DTSF received $15,000 from a nationwide AARP community challenge grant to temporarily paint bump outs on 11 intersections downtown. 

“We’re just making sure that cars and people can kind of coexist downtown,” DTSF Vice President Brandon Hanson said. 

The 11 intersections include three on 10th Street, three on 11th Street, two on 8th Street near Cherapa Place and one on 12th and 2nd near the post office. Within the next few days, intersections at 7th and Phillips and 9th and Phillips will get painted.

The main goal for the temporary bump-outs is to reduce speeds and hopefully make walking downtown safer. Hanson said the pilot project will last until the first snowfall and if it’s successful in slowing down traffic, permanent bump-outs will be installed in the future. 

“This is more of a visual, psychological cue to slow down than just the speed limit sign,” he said. “It also just makes it very clear where the bright green is, very clear wherever there might be a person so you just kind of naturally slow down.”

Abril Johnson often walks her dog downtown. She said the streets aren’t too bad, but does acknowledge that people are driving faster than the speed limit. 

“Downtown is a busy place so I think they could put something here,” she said. 

About 4,000 people live downtown, Hanson said, and most of them don’t have vehicles and find themselves walking most places. The average speed on the downtown streets is 28 mph, despite the 20 mph signs.  

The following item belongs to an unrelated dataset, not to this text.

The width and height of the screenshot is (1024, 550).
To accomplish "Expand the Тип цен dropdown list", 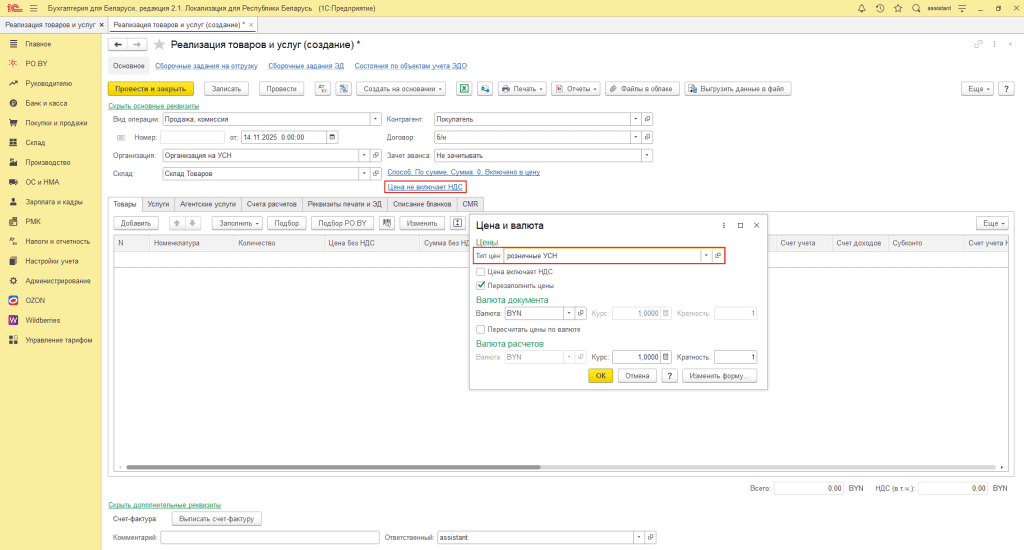I will point(705,256).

Hanson said very little of the $15,000 was spent on paint for the 11 intersections and most of the money will go toward delineators, or small orange cones that help direct traffic. 

“Over the next two days, you’ll see some more artistic ones installed, much larger Yeah. To kind of, again, visually cue the cars to that area and let people walk in there.” 

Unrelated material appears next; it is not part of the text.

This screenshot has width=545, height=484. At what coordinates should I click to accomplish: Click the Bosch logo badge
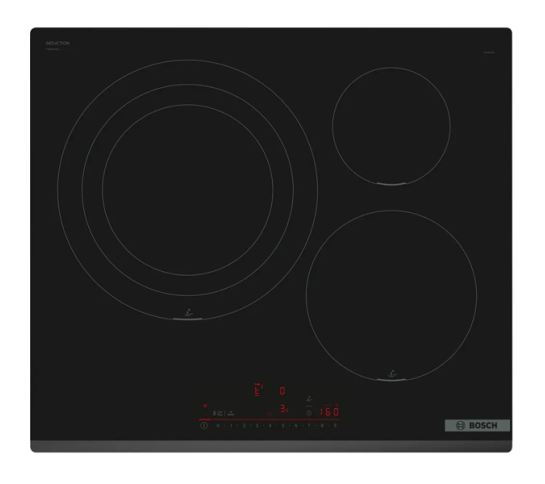pyautogui.click(x=477, y=425)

A similar project with the temporary bump-outs was done a few years ago on 8th street and now, there is a permanent bump out with a crosswalk, delineators in the road and other visible signs for drivers to slow down.

“Usually, like when I see a crosswalk that’s painted, I know that indicates it’s safer to cross here than other spots,” Johnson said. 

The bump-out pilot project is part of DTSF’s Lively and Beautiful Streets (LABS) initiative, which aims to improve infrastructure and pedestrian foot traffic in the neighborhood. 

“It benefits everybody, it benefits the person in the car who doesn’t hit somebody,” Hanson said. “It also benefits the store owner in the retail environment downtown because people stay a little longer, it’s easier to go out to a restaurant where the patios are a little nicer.”

Also part of the LABS initiative are signs telling people to dismount their bikes and skateboards on downtown streets.

“It’s creating a better patio environment for restaurant goers where you’re not having a bike whizzing by maybe taking out at a server or something,” Hanson said. “They’d go out about the exact same time as these painted bumpouts.”